### Extract
[Start of Attachment]

Poncirus trifoliata Extract and Its Active Coumarins Alleviate Dexamethasone-Induced Skeletal Muscle Atrophy by Regulating Protein Synthesis, Mitochondrial Biogenesis, and Gut Microbiota.

Abstract

Sarcopenia, an age-related decline in skeletal muscle mass and function, contributes to frailty and increased morbidity in the elderly. This necessitates the development of effective interventions to combat muscle atrophy. This study investigated the therapeutic potential of Poncirus trifoliata ethanol extract (PT) and its coumarin derivatives against dexamethasone (DEX)-induced muscle atrophy. We employed in vitro and in vivo models of DEX-induced muscle atrophy. C2C12 myotubes were used for mechanistic studies. C57BL/6J mice received DEX injections and oral PT supplementation (50 mg/kg/day) to evaluate effects on muscle mass, function, gene expression, and gut microbiota composition. In vitro, PT enhanced protein synthesis, mitochondrial biogenesis, and myogenic differentiation in DEX-exposed myotubes, with auraptene, ponciol, and triphasiol identified as key bioactive coumarins. In vivo, PT significantly attenuated DEX-induced muscle atrophy, increasing tibialis anterior muscle mass by 36% (p < 0.01), grip strength by 31% (p < 0.001), and maximal running speed by 18% (p < 0.05). Mechanistically, PT upregulated genes associated with muscle function and mitochondrial health. Furthermore, PT modulated gut microbiota composition, notably increasing Phocaeicola vulgatus abundance 2.2-fold, which correlated with improved muscle performance (R = 0.58, p < 0.01). These findings suggest that PT and its coumarin derivatives, particularly auraptene, ponciol, and triphasiol, hold promise as therapeutic agents for combating muscle atrophy. The observed benefits may be mediated through enhanced protein synthesis, improved mitochondrial function, and modulation of the gut-muscle axis.

[End of Attachment]

### Work to be completed
Echo part of the Poncirus trifoliata abstract word for word. Begin at the words "Poncirus trifoliata Extract" and stop after "and Gut Microbiota.". You will not need the material.

### Data to examine
[Start of Attachment]

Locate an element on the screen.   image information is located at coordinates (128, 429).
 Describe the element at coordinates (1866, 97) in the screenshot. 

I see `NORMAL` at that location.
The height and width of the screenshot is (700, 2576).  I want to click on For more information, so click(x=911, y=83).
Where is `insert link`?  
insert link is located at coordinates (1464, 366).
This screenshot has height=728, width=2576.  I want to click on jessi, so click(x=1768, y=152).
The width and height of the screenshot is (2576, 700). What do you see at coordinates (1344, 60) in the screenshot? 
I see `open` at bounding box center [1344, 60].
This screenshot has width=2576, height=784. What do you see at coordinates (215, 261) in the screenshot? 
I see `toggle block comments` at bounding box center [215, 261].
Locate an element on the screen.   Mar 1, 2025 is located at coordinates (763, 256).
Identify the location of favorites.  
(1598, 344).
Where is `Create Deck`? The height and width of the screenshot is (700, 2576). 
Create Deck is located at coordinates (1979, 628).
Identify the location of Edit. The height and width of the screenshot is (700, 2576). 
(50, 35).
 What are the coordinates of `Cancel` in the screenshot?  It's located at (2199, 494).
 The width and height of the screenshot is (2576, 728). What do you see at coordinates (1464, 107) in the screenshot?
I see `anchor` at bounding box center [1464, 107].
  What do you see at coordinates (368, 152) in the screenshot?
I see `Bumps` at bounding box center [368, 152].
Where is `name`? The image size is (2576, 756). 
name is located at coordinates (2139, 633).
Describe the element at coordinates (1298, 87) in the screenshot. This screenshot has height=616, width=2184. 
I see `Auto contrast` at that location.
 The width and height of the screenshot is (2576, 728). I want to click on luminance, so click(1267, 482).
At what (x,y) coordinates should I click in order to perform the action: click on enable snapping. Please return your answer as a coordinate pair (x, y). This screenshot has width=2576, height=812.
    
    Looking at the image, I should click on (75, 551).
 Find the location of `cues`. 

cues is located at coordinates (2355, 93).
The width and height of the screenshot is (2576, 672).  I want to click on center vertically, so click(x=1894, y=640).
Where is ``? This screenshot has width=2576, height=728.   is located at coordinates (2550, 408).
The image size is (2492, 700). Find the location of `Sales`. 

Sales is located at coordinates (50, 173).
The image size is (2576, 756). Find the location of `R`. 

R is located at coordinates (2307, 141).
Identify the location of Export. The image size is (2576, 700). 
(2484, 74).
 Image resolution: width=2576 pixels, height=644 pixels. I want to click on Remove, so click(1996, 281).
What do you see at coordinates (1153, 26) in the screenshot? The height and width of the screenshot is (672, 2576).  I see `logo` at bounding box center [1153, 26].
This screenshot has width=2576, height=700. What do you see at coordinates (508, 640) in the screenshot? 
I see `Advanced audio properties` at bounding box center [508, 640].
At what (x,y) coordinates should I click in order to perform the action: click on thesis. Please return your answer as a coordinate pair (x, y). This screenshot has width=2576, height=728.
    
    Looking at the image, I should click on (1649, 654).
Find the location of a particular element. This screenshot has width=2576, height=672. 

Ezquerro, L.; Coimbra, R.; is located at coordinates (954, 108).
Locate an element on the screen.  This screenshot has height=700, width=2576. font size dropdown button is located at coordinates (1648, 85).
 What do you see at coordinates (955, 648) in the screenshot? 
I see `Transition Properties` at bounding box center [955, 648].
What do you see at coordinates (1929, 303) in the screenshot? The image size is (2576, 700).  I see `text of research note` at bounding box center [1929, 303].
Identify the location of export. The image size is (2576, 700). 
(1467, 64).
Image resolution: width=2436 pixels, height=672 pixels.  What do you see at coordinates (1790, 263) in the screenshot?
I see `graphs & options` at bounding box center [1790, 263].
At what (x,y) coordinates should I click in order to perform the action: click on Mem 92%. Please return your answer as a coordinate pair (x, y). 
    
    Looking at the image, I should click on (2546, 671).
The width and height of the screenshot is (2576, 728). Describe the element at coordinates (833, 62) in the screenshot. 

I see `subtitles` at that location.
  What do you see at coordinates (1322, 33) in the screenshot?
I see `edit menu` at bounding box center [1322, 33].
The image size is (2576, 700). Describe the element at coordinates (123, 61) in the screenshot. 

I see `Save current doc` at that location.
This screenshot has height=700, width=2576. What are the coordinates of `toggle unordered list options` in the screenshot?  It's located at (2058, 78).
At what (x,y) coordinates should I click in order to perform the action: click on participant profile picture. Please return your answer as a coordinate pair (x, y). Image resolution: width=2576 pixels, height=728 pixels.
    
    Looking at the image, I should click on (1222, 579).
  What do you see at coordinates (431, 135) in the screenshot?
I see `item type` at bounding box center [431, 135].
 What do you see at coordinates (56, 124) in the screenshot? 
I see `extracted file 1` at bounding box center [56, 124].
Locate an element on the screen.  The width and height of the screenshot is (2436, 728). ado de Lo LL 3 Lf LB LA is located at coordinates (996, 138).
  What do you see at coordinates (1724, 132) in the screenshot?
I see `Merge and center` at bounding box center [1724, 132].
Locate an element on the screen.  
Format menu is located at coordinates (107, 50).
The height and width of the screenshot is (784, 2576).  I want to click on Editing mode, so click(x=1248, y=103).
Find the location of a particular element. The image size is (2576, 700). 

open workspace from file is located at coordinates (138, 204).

[End of Attachment]

### Answer to the exercise
Poncirus trifoliata Extract and Its Active Coumarins Alleviate Dexamethasone-Induced Skeletal Muscle Atrophy by Regulating Protein Synthesis, Mitochondrial Biogenesis, and Gut Microbiota.